What is the best image size for a LinkedIn post?

1200×627 (roughly 1.91:1) is the widely-cited recommendation for a shared/link image. Square 1080×1080 and portrait 4:5 1080×1350 also render well in the feed — portrait takes the most vertical feed space on mobile. Avoid very wide panoramas; they shrink to a sliver.

What are the LinkedIn profile picture requirements?

Minimum 400×400 pixels, square. LinkedIn displays it as a circle everywhere, so keep your face centered — anything in the square's corners gets cut. A larger square (800×800 or more) looks sharper on high-density screens; there's no benefit to going non-square since it forces a crop.

What size are LinkedIn carousel images?

LinkedIn carousels are actually PDF documents, not image sets.
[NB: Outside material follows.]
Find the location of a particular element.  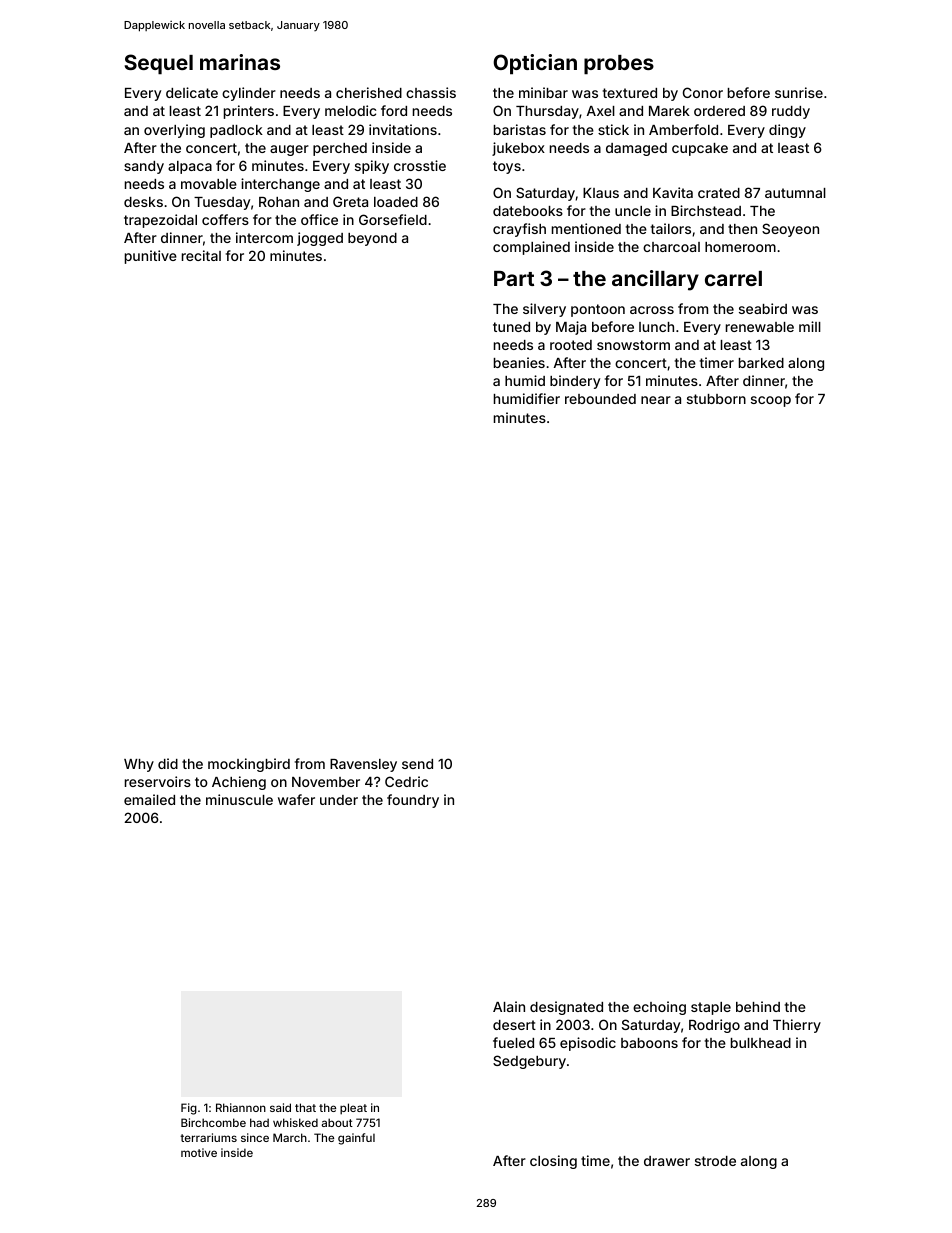

overlying is located at coordinates (174, 131).
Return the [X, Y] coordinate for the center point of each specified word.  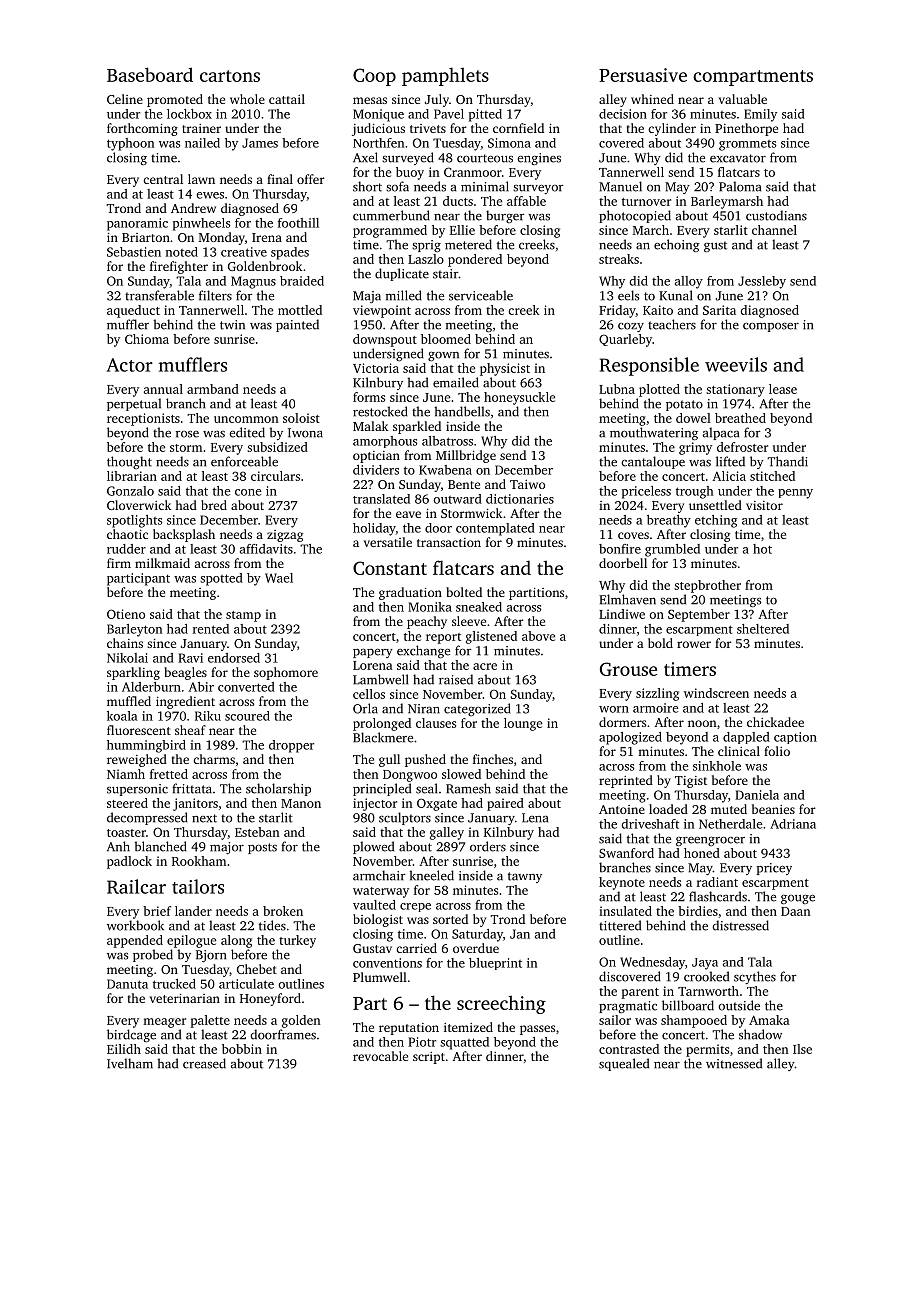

Design each page at 1080×1080 (square) or 1080×1350 (4:5 portrait), export the deck as a PDF, and upload it as a document. Limits commonly cited: up to 300 pages and 100MB. Portrait pages take more feed space on mobile.

Is my image uploaded when I use this checker?

No. The checker reads your image's width and height locally in your browser using the JavaScript Image object — the file never leaves your machine and nothing is sent to any server.

Do LinkedIn image sizes change over time?

Yes — LinkedIn adjusts display specs with UI updates, and it doesn't always document the changes. The values on this page are the widely-cited current ones as of 2026. The durable skill is thinking in aspect ratios (4:1 banner, 1:1 or 4:5 feed image, 16:9 event and article covers) rather than memorizing pixel numbers.